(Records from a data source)
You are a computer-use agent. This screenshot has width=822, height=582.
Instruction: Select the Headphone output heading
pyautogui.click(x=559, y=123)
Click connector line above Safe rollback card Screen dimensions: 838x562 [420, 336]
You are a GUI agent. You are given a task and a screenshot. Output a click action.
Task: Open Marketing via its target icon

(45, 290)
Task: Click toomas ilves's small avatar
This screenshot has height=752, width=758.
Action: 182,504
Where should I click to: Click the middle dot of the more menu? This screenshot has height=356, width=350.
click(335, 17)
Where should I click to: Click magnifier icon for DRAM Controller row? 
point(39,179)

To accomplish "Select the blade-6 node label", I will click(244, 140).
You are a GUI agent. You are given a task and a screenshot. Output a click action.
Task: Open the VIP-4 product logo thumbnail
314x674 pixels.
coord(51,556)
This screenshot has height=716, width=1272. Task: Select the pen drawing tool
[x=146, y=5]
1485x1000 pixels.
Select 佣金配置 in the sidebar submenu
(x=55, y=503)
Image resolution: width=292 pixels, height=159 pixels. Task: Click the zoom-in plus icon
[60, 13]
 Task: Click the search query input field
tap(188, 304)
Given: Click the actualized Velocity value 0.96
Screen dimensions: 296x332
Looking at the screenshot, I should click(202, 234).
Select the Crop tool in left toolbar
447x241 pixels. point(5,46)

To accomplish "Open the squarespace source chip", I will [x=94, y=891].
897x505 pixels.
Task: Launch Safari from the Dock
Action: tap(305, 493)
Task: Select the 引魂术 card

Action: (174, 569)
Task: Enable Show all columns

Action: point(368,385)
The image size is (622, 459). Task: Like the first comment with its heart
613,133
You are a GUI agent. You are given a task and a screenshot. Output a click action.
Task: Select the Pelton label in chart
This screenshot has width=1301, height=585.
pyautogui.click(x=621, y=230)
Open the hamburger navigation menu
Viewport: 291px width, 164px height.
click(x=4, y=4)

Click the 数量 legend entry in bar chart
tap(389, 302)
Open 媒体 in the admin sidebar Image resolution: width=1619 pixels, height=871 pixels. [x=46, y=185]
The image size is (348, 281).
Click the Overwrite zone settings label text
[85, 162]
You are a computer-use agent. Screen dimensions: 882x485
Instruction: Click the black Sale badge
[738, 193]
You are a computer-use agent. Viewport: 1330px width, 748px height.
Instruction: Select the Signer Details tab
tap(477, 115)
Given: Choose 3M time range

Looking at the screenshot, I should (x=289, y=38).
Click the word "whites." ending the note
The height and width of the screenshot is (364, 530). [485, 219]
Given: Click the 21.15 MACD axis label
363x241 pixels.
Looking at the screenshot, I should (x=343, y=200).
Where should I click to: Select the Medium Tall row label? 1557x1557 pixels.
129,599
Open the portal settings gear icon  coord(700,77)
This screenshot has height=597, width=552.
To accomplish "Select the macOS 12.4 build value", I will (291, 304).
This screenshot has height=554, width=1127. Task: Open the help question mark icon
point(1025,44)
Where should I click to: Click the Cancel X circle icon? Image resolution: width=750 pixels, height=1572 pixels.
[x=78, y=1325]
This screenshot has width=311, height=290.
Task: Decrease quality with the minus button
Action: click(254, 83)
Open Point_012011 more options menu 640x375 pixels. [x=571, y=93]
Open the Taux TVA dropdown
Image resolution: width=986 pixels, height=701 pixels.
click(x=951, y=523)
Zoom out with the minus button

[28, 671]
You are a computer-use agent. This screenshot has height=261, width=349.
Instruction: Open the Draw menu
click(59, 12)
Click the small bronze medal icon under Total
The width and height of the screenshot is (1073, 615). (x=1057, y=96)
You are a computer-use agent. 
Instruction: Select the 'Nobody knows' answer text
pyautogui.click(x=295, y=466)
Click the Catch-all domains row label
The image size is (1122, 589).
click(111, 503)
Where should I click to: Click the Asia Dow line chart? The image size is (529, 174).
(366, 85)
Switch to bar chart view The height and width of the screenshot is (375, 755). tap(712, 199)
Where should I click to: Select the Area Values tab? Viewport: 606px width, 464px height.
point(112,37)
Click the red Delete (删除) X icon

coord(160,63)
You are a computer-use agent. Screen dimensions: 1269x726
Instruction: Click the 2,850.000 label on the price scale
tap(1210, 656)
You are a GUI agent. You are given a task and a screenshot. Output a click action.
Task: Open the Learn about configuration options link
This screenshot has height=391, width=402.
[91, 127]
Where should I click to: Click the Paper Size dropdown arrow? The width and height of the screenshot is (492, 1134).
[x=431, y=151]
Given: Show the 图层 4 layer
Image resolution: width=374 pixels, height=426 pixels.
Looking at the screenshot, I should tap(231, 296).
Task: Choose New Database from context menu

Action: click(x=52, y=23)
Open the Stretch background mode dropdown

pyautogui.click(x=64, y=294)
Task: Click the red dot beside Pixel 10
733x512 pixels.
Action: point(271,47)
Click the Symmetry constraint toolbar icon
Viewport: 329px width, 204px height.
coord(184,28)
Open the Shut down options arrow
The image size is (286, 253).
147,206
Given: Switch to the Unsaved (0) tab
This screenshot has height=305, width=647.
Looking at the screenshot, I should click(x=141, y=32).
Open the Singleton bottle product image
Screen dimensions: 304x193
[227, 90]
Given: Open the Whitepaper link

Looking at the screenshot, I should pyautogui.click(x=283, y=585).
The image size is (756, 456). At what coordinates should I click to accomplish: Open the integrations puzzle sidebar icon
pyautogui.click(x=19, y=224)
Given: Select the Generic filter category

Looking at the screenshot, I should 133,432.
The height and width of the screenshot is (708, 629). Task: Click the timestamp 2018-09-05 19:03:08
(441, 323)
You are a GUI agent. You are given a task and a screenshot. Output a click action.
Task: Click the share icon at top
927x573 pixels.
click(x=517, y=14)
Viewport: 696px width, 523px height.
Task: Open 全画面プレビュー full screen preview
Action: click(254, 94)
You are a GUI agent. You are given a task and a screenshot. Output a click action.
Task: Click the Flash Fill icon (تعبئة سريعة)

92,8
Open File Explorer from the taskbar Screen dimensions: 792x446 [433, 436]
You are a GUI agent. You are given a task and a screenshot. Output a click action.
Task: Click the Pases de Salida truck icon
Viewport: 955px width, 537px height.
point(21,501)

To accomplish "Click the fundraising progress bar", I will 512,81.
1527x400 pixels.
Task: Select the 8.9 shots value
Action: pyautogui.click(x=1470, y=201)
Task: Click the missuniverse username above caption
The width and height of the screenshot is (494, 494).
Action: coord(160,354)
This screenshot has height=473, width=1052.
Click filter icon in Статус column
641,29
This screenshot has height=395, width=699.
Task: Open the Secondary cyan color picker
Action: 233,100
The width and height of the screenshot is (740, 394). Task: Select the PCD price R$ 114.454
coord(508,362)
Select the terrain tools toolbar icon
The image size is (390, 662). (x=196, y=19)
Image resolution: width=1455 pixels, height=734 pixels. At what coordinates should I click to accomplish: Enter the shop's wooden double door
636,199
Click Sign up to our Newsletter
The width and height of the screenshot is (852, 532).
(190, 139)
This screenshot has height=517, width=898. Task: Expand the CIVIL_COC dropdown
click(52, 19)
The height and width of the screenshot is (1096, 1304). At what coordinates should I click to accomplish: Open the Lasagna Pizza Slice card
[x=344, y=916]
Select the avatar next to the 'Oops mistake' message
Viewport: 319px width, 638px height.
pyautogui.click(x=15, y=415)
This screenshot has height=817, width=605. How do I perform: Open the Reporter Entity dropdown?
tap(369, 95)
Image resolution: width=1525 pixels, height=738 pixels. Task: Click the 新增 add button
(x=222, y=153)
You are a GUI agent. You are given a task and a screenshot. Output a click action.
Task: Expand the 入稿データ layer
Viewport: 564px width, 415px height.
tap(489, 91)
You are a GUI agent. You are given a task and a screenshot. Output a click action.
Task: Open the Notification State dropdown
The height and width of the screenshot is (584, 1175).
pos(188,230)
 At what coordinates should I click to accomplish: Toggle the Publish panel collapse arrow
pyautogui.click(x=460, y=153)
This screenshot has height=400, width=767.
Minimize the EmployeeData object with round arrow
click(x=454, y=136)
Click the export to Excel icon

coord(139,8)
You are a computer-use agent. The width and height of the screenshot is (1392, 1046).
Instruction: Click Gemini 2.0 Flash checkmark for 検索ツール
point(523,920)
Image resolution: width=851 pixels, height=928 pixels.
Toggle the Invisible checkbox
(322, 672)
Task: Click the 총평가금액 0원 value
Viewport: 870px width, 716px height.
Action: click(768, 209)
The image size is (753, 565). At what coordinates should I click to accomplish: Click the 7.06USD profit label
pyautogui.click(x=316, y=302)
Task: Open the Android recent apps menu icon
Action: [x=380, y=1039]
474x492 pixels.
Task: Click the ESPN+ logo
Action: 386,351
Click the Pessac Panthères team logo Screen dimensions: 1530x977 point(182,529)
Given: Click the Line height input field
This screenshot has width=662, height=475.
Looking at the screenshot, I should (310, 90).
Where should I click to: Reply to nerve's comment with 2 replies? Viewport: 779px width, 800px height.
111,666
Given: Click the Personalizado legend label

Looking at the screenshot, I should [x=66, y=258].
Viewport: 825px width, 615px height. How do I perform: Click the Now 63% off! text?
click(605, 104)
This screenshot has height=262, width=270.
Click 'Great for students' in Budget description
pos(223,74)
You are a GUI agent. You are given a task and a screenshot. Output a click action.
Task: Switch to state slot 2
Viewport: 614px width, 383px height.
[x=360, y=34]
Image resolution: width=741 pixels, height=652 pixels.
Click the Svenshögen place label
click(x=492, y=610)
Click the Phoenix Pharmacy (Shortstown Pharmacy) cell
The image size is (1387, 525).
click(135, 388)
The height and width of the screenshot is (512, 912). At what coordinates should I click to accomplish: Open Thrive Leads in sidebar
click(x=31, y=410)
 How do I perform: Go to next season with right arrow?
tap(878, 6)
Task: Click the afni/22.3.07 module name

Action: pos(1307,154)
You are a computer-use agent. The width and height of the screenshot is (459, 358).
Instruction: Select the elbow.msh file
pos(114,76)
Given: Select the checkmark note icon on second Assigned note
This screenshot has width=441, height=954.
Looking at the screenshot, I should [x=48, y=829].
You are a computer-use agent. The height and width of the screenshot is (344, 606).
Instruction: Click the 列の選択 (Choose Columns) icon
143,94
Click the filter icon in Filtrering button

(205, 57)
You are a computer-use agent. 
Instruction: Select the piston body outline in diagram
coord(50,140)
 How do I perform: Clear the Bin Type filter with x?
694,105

Problem »
Give back, exactly as written, the stretch from the line with "This screenshot has height=400, width=767." through the line with "is (1392, 1046).", and no other lines from the records above.

Reply to the task »
This screenshot has height=400, width=767.
Minimize the EmployeeData object with round arrow
click(x=454, y=136)
Click the export to Excel icon

coord(139,8)
You are a computer-use agent. The width and height of the screenshot is (1392, 1046).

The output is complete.